**Aim of the task**
Within the records below, filter for lines carrying the word "Identify" and copy them.

--- Available records Enclosed Below ---

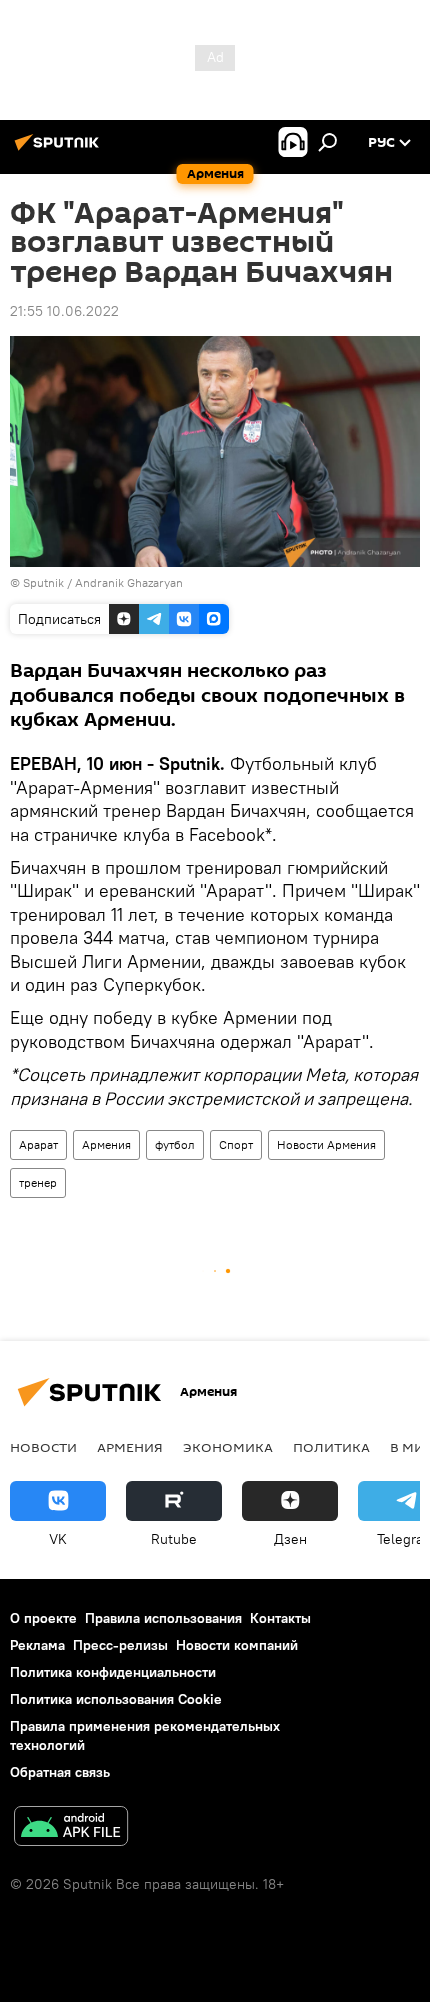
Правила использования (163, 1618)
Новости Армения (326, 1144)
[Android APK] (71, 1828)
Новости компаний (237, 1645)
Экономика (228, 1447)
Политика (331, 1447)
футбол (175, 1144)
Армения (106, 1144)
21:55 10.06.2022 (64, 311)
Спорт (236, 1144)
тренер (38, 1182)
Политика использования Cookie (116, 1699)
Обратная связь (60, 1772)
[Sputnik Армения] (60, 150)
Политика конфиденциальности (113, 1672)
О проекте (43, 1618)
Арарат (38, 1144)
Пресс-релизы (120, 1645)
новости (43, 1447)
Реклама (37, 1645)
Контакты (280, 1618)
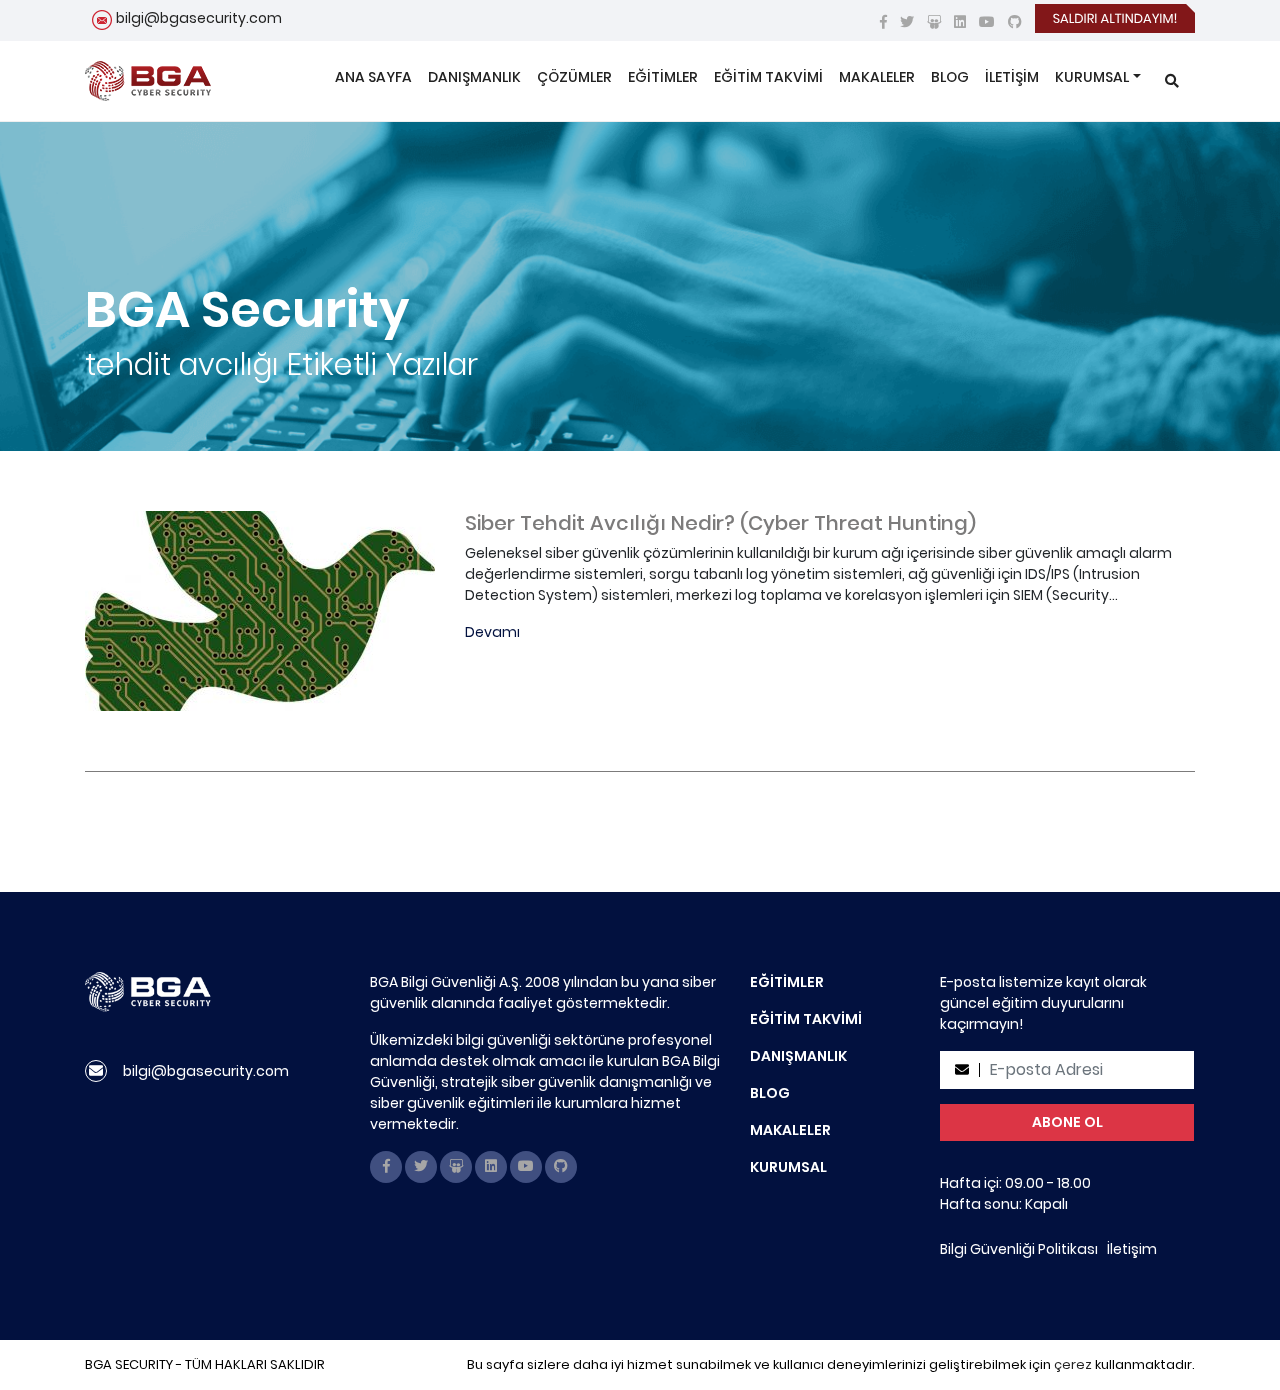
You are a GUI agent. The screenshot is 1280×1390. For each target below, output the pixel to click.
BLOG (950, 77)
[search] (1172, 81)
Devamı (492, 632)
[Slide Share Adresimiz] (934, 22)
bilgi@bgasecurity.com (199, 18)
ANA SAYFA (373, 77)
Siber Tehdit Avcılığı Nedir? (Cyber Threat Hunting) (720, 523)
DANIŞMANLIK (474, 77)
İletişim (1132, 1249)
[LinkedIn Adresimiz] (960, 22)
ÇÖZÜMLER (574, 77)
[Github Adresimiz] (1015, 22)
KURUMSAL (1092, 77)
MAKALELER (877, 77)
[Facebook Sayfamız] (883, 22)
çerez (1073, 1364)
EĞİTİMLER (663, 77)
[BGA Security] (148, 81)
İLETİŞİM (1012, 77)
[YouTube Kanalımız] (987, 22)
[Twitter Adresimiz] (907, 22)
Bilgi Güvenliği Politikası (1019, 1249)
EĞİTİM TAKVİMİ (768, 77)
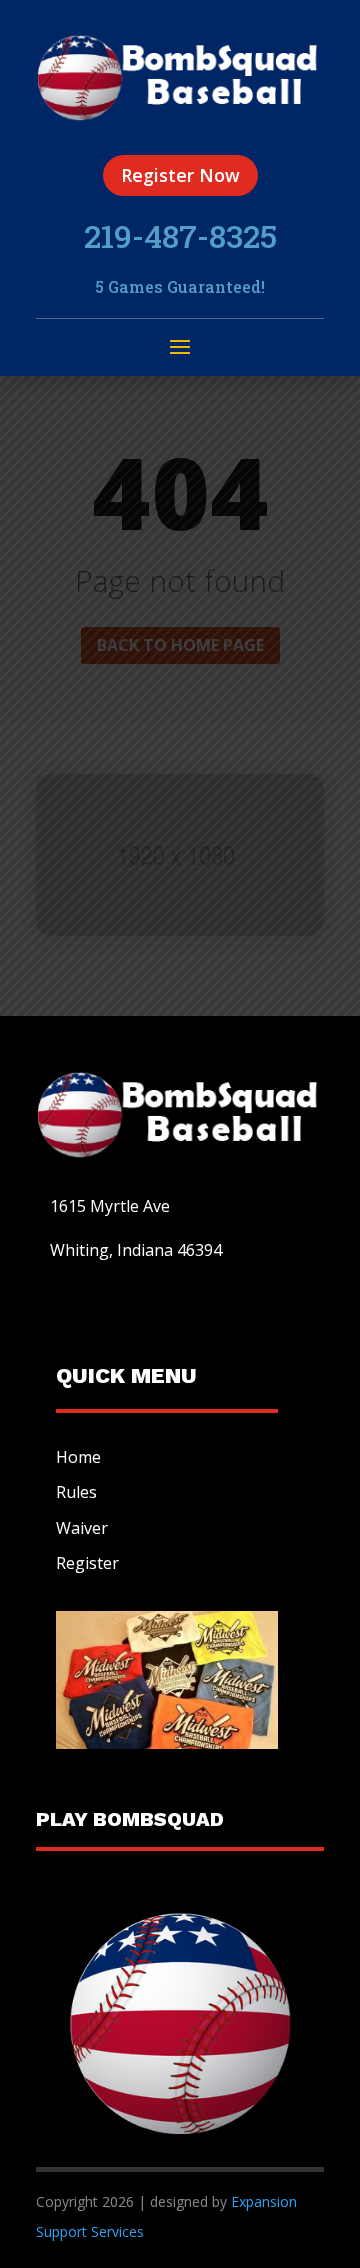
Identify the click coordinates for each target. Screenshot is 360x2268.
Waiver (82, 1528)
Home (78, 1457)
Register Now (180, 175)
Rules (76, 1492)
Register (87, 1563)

--- End of Enclosed Available records ---
--- Available records Enclosed Below ---

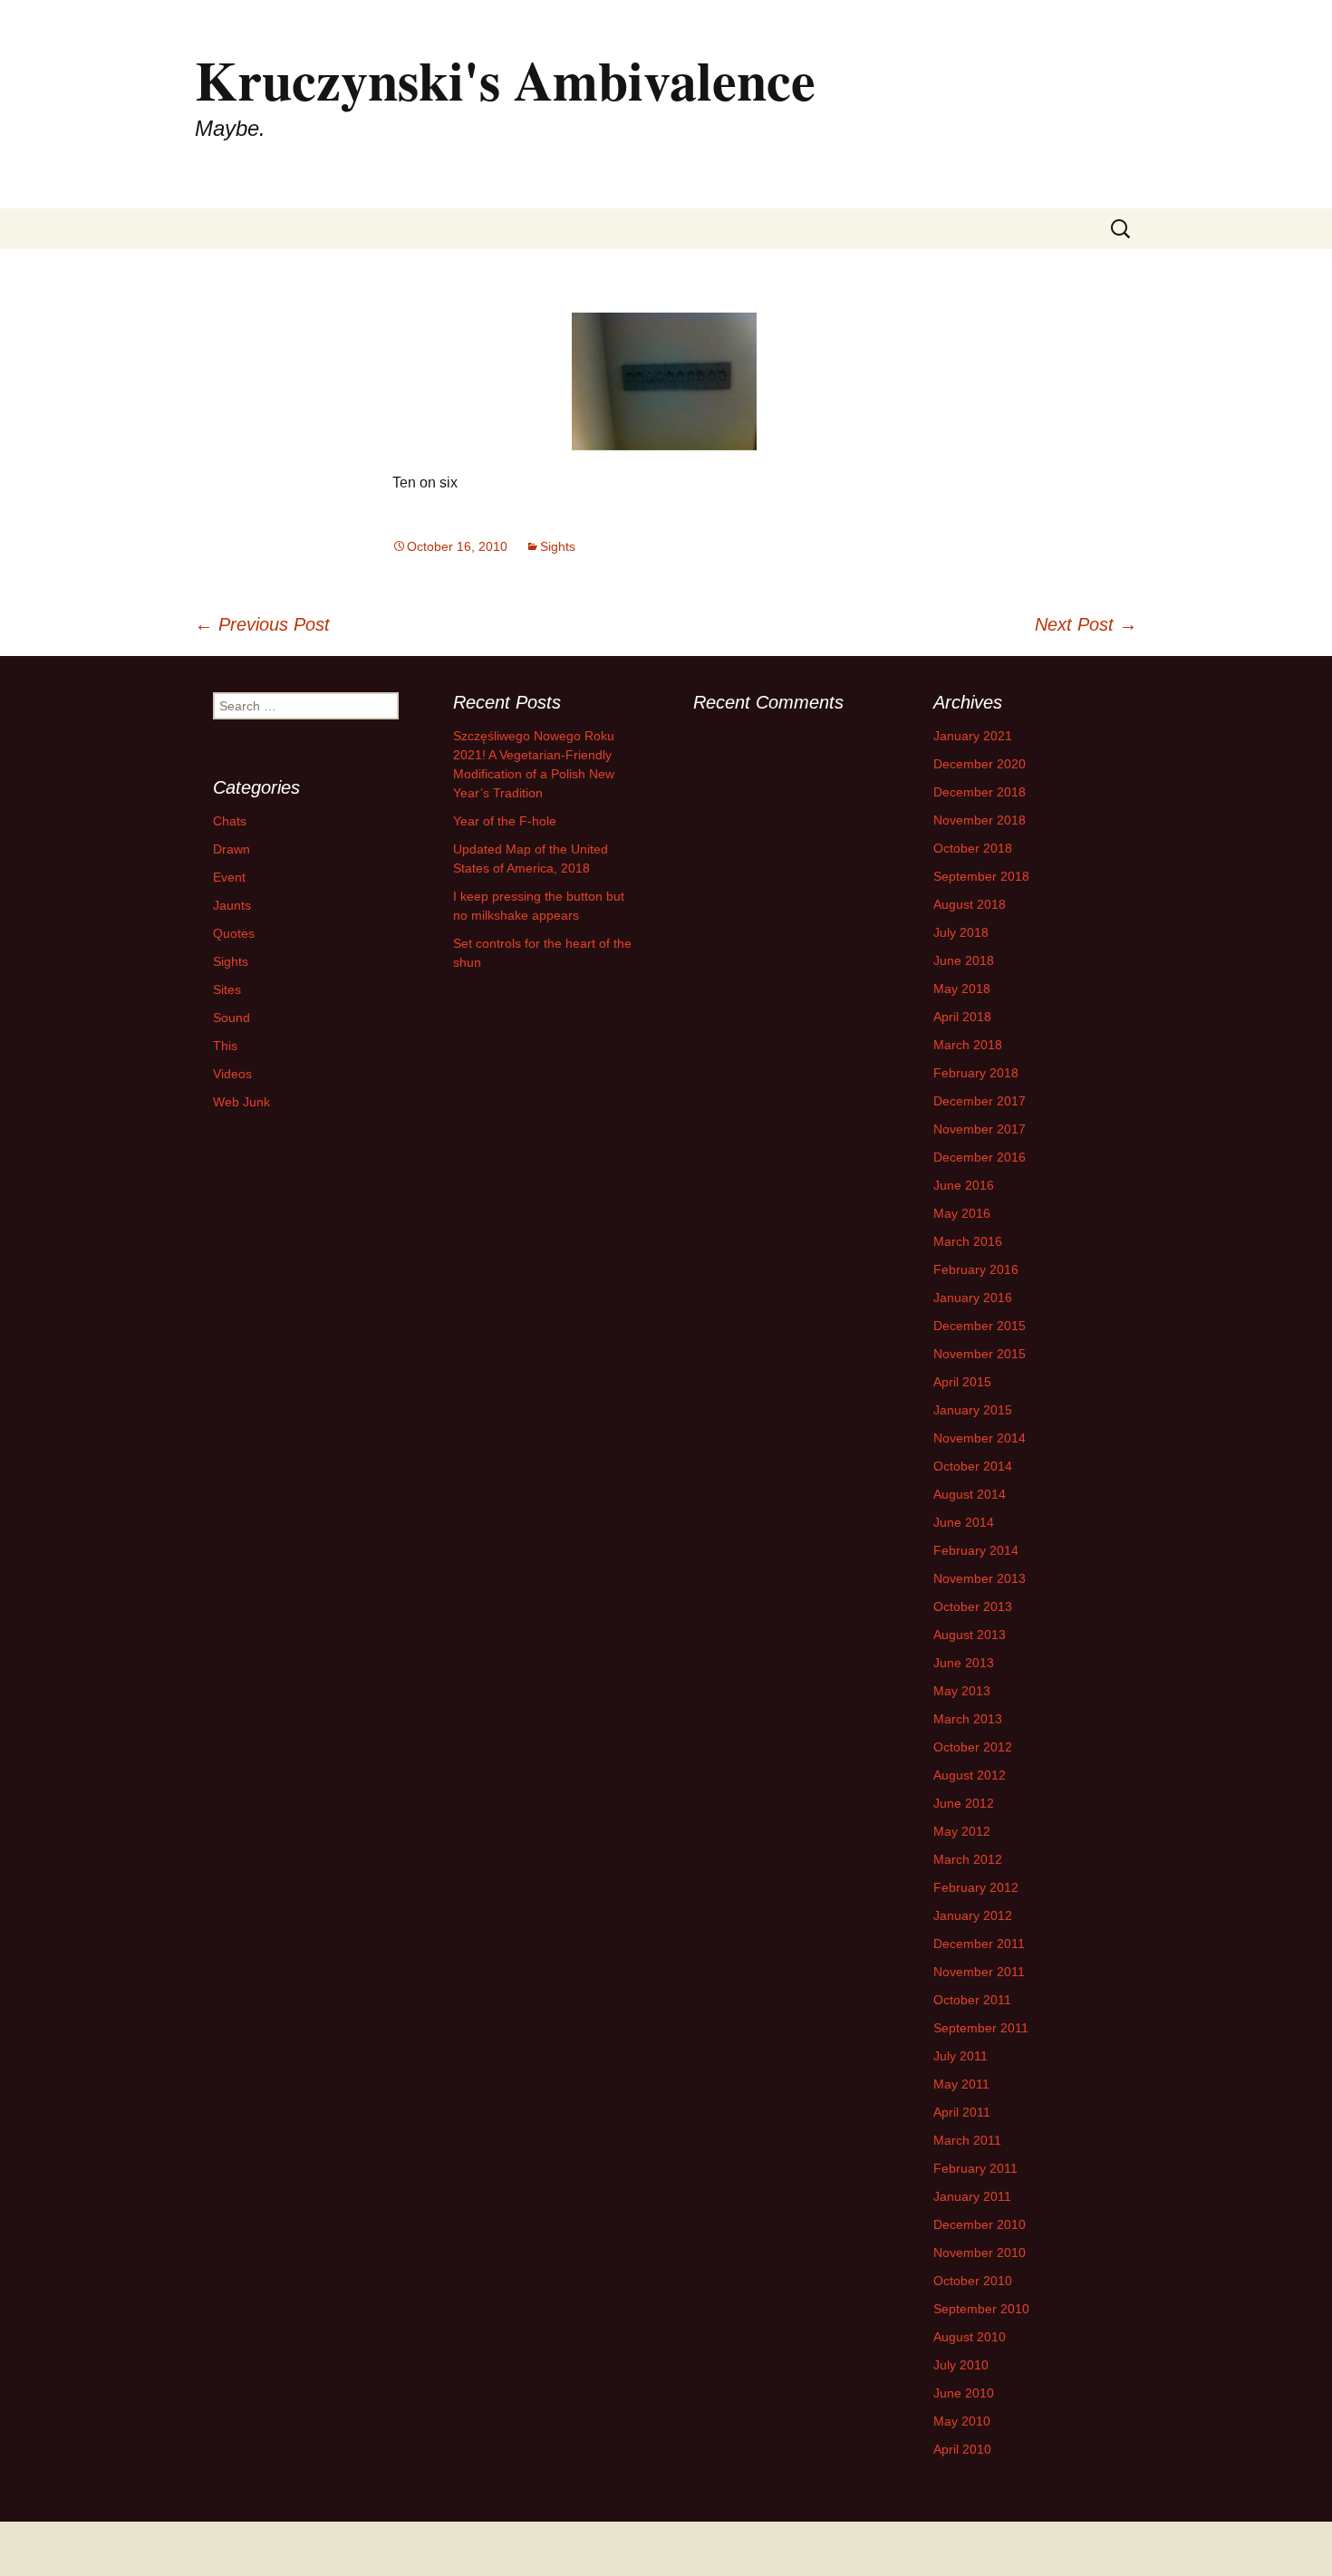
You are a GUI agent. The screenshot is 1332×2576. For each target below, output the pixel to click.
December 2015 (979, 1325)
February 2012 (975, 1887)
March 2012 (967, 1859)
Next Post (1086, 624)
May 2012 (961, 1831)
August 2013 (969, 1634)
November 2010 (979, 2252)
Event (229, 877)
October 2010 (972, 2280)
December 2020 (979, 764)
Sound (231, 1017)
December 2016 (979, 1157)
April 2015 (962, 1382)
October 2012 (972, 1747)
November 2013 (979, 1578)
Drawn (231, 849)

--- End of Enclosed Available records ---
--- Available records Enclosed Below ---

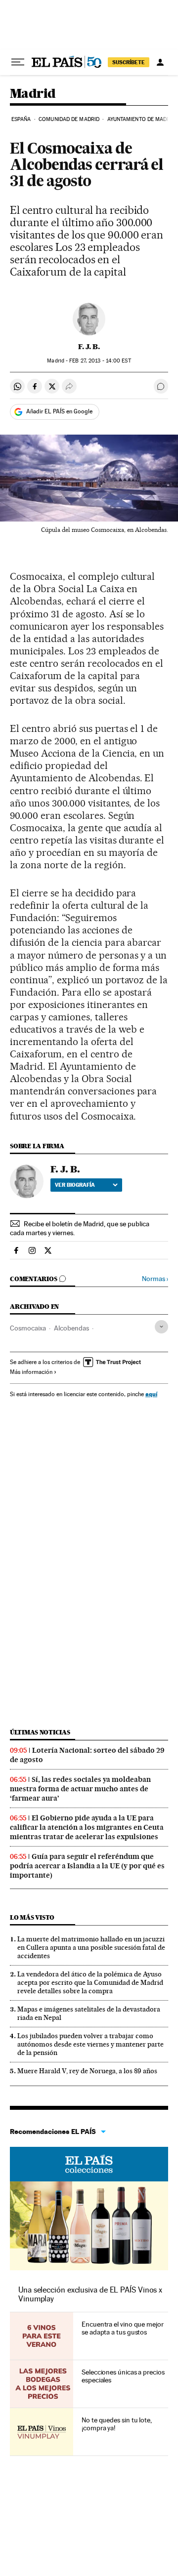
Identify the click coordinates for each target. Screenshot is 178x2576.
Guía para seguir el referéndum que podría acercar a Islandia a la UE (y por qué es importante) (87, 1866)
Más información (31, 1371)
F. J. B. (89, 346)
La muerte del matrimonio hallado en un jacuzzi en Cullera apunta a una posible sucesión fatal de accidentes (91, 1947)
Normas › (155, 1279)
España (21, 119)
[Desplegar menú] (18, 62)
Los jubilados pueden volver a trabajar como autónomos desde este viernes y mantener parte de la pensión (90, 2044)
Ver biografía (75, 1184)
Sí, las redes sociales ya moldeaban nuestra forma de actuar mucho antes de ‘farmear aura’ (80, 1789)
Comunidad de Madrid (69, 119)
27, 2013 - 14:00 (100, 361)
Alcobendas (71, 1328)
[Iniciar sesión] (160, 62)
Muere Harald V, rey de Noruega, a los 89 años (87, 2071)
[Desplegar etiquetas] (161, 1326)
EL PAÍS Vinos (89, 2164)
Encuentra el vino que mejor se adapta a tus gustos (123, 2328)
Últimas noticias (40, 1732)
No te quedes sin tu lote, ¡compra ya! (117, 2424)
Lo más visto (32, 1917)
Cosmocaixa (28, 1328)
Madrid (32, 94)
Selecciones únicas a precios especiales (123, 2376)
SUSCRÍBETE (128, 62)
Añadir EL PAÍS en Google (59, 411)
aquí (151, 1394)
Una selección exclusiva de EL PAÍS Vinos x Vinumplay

--- End of Enclosed Available records ---

**Output for this exercise**
Identify the click coordinates for each target. Screenshot is 360x2268.
Identify the click coordinates for each target. Screenshot is 178x2576.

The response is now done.